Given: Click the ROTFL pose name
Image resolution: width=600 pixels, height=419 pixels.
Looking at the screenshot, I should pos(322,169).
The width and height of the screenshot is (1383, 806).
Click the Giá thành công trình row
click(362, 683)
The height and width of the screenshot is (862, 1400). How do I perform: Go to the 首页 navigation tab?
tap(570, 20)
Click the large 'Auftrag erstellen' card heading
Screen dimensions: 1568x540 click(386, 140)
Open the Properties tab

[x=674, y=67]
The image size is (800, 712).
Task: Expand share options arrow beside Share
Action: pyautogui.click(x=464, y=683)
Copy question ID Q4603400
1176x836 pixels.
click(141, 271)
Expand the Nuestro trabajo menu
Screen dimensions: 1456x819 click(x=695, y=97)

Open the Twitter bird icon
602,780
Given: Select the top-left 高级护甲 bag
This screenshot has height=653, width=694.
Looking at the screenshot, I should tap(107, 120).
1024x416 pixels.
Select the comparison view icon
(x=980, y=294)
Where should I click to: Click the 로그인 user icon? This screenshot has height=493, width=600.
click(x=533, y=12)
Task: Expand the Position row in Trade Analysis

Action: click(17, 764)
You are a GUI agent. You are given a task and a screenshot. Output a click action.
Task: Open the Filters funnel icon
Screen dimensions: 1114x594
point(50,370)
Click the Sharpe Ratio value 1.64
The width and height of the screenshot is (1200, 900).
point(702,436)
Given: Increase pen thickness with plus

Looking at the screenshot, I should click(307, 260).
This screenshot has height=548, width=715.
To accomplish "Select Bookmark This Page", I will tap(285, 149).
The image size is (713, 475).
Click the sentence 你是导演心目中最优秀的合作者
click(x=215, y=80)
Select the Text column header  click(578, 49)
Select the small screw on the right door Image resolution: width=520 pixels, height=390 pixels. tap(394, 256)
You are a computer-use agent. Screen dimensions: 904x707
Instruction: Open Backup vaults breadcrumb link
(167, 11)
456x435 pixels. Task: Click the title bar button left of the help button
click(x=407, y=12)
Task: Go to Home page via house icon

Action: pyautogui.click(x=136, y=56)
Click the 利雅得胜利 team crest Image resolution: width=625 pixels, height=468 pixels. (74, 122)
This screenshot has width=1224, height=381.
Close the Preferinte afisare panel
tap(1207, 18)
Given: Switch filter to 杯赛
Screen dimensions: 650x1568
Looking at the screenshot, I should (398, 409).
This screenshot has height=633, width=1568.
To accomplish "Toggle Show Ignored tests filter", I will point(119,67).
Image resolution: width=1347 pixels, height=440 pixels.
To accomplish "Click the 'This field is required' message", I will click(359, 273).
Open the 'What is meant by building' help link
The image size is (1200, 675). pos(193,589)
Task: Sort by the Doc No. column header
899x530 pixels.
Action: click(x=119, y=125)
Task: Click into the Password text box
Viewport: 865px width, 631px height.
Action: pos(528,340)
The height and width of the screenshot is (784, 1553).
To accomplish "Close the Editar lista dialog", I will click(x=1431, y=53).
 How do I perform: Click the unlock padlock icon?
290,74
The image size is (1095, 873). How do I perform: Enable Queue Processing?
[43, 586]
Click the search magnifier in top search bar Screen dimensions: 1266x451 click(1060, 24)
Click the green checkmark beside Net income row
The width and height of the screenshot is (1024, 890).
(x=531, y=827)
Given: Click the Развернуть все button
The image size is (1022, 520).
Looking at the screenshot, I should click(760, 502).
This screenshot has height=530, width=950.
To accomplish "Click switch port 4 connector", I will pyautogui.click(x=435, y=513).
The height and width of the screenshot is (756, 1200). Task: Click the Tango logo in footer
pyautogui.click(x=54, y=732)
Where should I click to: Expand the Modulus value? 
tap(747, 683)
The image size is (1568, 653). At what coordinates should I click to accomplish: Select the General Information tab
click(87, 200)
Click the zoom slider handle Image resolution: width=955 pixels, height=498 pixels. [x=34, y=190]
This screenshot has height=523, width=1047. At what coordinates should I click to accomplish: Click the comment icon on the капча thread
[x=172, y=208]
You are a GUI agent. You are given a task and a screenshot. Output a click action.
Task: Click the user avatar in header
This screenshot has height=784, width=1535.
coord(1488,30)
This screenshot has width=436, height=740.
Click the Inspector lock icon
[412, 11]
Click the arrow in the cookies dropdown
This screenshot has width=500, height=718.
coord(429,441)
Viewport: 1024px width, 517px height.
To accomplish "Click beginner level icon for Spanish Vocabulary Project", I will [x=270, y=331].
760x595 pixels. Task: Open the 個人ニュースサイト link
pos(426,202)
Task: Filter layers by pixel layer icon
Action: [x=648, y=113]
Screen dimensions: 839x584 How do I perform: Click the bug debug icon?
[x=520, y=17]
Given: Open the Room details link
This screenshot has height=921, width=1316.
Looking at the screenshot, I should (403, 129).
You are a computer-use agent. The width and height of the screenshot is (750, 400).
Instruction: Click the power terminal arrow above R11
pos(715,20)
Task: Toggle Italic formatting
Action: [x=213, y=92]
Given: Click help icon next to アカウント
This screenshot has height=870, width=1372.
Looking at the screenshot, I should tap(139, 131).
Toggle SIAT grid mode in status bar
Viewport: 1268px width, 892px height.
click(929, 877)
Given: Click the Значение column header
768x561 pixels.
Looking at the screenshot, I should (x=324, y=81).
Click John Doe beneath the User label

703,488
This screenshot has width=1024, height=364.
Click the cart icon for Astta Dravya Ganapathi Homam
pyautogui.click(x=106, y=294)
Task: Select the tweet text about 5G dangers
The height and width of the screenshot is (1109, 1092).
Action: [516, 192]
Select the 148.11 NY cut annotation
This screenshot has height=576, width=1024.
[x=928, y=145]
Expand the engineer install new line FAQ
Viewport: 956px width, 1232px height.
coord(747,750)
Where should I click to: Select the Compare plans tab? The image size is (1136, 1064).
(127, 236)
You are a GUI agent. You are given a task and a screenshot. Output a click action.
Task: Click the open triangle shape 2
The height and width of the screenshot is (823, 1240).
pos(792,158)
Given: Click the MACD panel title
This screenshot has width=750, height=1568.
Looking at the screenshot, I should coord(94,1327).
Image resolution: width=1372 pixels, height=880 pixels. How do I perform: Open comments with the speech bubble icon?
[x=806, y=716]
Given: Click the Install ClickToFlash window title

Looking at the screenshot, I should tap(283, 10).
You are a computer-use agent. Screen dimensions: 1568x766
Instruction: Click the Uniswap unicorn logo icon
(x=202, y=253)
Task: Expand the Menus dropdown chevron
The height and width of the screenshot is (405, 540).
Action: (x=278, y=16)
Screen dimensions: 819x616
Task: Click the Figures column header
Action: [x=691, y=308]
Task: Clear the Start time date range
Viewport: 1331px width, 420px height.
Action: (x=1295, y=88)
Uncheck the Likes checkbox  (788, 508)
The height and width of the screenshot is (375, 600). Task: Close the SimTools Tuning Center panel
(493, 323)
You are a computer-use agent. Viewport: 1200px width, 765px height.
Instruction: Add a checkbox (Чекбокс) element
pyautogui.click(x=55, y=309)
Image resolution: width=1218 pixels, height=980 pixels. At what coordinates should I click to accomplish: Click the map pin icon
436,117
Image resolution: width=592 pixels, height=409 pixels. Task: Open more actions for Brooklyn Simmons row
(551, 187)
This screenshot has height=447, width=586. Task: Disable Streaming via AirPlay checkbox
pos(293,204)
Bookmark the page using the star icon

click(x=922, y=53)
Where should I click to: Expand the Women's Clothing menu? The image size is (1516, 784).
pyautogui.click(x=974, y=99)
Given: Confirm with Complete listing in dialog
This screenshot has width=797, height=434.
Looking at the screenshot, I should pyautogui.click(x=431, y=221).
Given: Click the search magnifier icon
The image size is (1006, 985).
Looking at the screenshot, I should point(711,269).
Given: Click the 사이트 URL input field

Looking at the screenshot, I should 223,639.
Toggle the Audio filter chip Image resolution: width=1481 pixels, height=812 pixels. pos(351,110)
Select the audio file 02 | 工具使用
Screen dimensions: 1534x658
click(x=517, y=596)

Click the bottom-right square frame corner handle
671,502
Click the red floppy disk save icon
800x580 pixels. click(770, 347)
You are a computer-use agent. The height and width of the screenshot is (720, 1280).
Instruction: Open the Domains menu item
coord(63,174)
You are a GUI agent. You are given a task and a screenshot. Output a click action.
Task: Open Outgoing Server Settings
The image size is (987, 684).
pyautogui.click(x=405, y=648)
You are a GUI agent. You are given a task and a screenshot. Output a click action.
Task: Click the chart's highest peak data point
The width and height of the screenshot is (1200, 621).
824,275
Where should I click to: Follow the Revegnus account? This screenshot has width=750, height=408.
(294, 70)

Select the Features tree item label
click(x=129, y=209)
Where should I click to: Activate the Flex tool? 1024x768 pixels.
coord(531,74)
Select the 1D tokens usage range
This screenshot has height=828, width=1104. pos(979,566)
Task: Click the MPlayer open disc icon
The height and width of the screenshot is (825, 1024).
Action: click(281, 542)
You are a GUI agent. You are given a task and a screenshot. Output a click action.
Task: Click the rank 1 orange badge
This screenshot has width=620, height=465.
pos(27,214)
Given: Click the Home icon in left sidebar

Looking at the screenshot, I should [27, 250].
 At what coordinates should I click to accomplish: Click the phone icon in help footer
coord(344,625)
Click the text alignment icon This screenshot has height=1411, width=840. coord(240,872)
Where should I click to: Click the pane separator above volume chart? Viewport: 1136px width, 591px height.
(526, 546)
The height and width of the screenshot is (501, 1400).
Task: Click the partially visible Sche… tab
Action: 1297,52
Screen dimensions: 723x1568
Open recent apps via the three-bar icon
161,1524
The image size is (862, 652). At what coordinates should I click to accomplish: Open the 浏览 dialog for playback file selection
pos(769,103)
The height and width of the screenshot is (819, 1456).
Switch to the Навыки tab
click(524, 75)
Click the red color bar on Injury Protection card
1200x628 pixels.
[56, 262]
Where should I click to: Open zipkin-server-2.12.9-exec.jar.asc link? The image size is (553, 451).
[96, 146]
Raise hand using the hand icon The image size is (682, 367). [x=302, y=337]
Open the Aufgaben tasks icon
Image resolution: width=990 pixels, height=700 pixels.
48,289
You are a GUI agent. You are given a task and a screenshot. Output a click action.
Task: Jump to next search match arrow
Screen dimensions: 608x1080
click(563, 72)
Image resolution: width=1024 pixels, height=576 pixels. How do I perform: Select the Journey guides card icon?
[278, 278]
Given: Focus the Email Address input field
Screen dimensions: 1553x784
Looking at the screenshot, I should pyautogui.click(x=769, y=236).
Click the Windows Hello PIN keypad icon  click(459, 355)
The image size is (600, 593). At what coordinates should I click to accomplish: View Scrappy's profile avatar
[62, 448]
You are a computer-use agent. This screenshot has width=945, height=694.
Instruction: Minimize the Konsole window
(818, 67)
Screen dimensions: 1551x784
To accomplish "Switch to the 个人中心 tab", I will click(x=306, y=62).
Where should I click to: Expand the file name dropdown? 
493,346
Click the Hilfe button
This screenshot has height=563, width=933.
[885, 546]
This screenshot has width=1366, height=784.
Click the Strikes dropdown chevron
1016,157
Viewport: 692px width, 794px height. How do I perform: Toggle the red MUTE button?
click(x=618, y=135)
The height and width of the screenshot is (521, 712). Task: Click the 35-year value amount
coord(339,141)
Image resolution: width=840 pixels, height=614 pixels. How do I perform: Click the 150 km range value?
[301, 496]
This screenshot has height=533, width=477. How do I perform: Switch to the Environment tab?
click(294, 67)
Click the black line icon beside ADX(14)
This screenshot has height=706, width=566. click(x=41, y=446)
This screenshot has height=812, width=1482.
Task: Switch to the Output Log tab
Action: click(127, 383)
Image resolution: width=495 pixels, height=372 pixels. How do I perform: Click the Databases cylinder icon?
____
Report every line of the data above that contains the string "next" by copying it in full.

Given: Click help icon next to アカウント
Task: Jump to next search match arrow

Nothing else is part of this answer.